• [Exercise brief]: Only the lines below from the one containing "Task: Click the first blue smiley in 독서 row" through the last line should be set down, exactly as written and with no pictures.

[Screenshot grounding data]
----------------------------------------
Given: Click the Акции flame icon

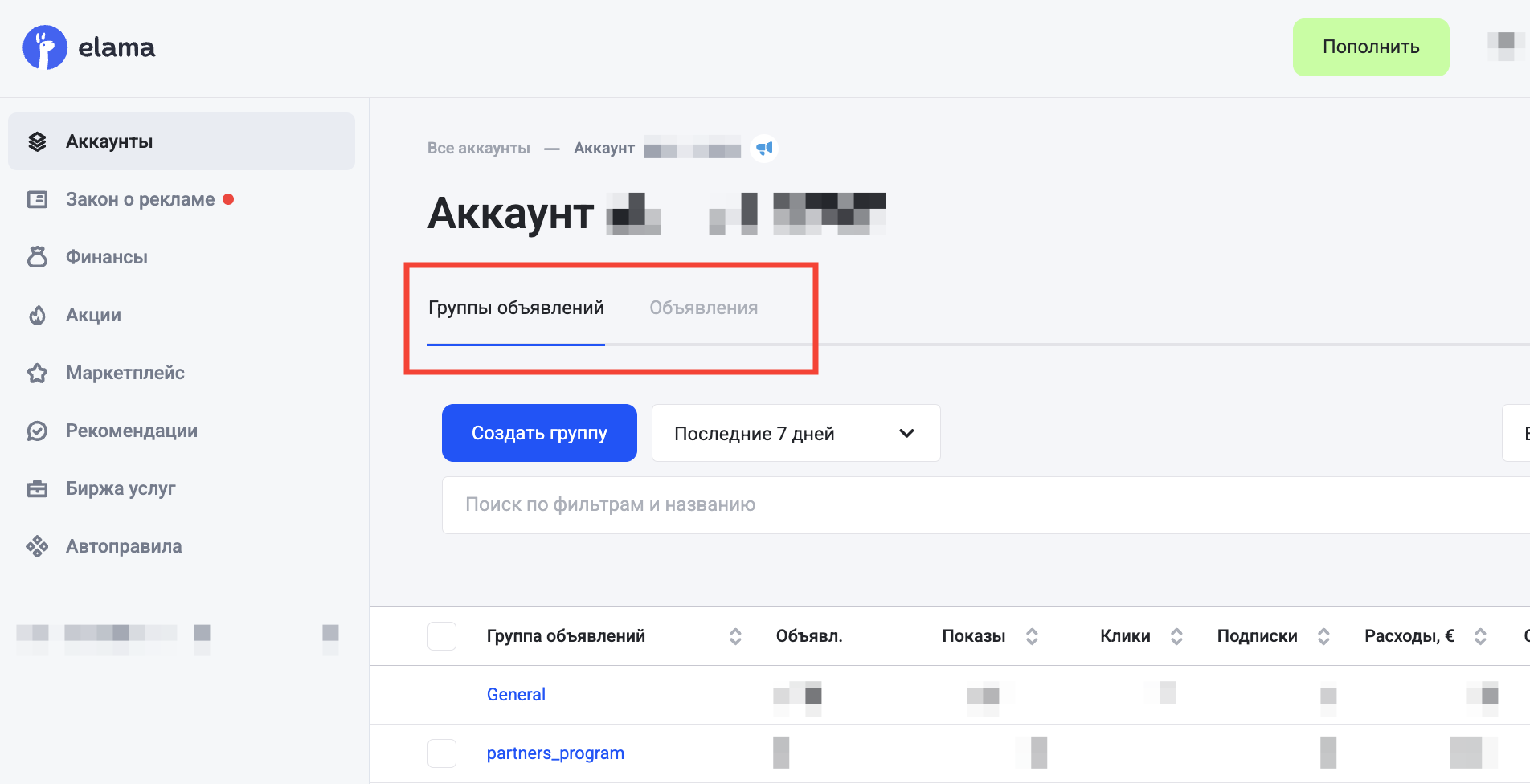Looking at the screenshot, I should coord(37,315).
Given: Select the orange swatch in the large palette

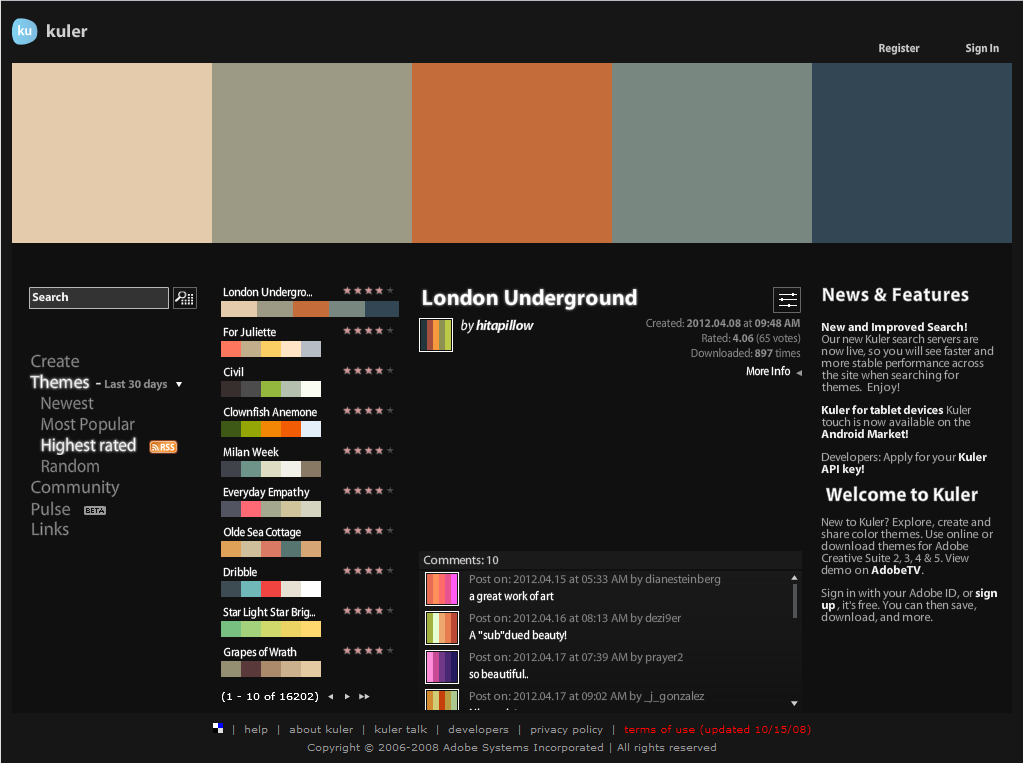Looking at the screenshot, I should point(511,153).
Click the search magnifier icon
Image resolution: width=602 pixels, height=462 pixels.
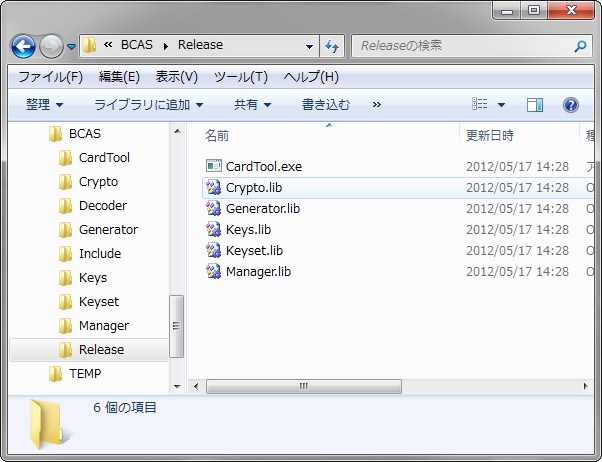[x=581, y=45]
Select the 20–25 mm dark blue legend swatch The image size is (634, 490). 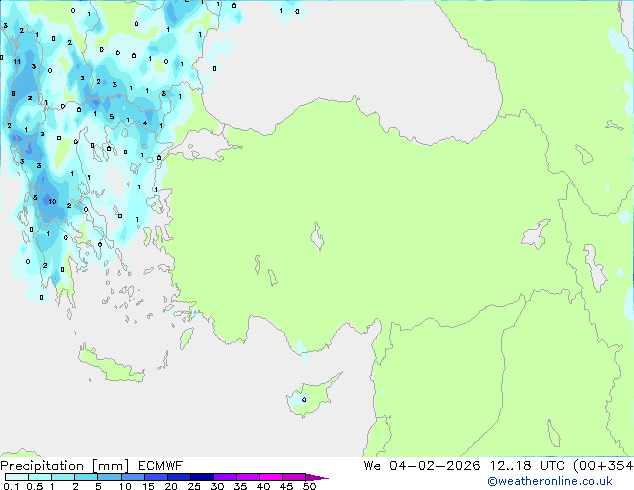point(182,477)
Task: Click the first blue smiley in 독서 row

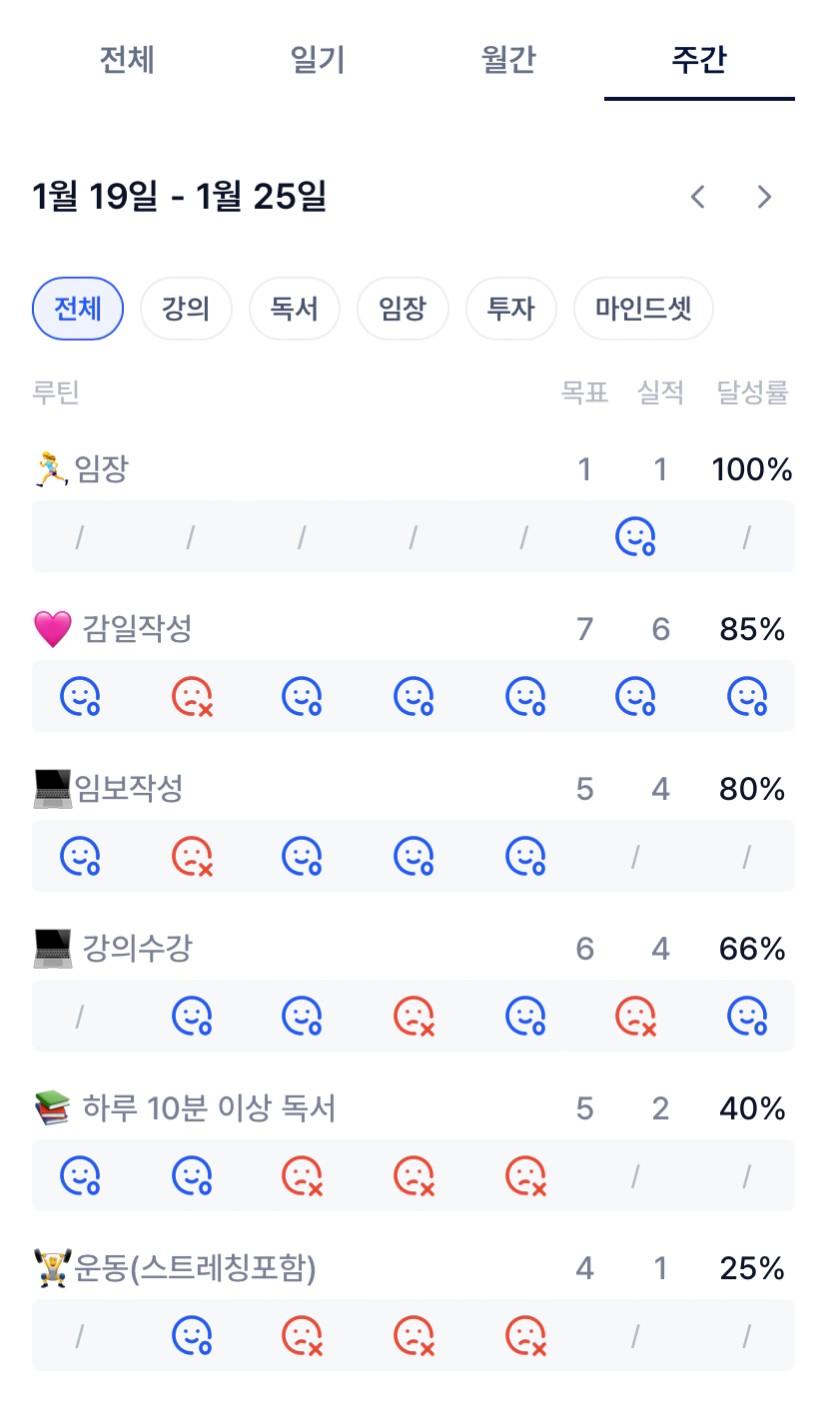Action: [80, 1176]
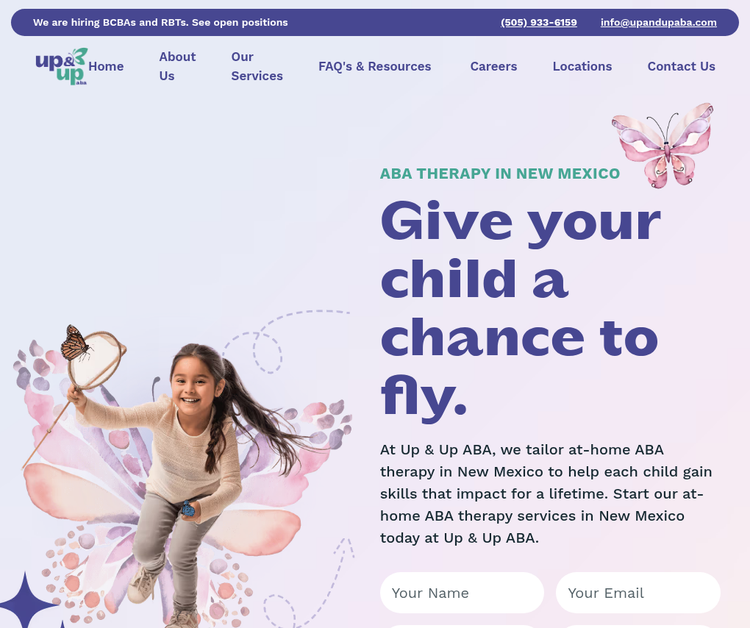Navigate to Locations

[582, 66]
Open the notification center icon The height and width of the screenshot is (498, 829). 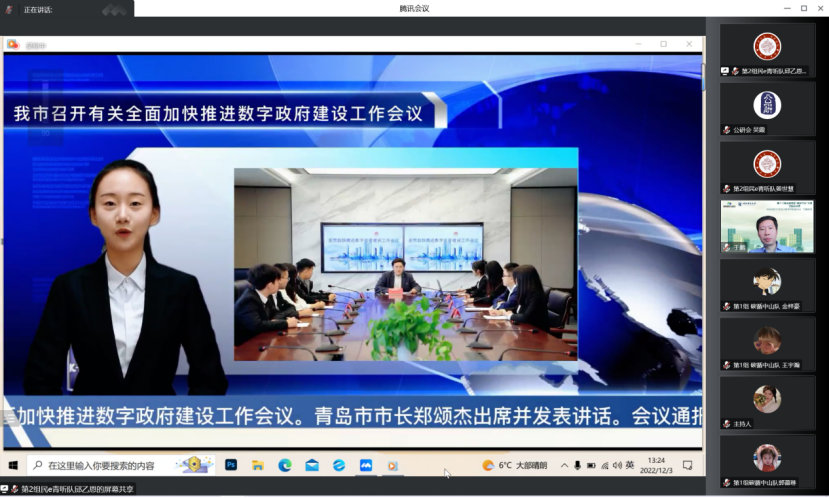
----------------------------------------
• [Problem solution]:
Task: Click the first blue smiley in 독서 row

Action: [80, 1176]
Navigate to Locations

[582, 66]
Open the notification center icon The height and width of the screenshot is (498, 829). 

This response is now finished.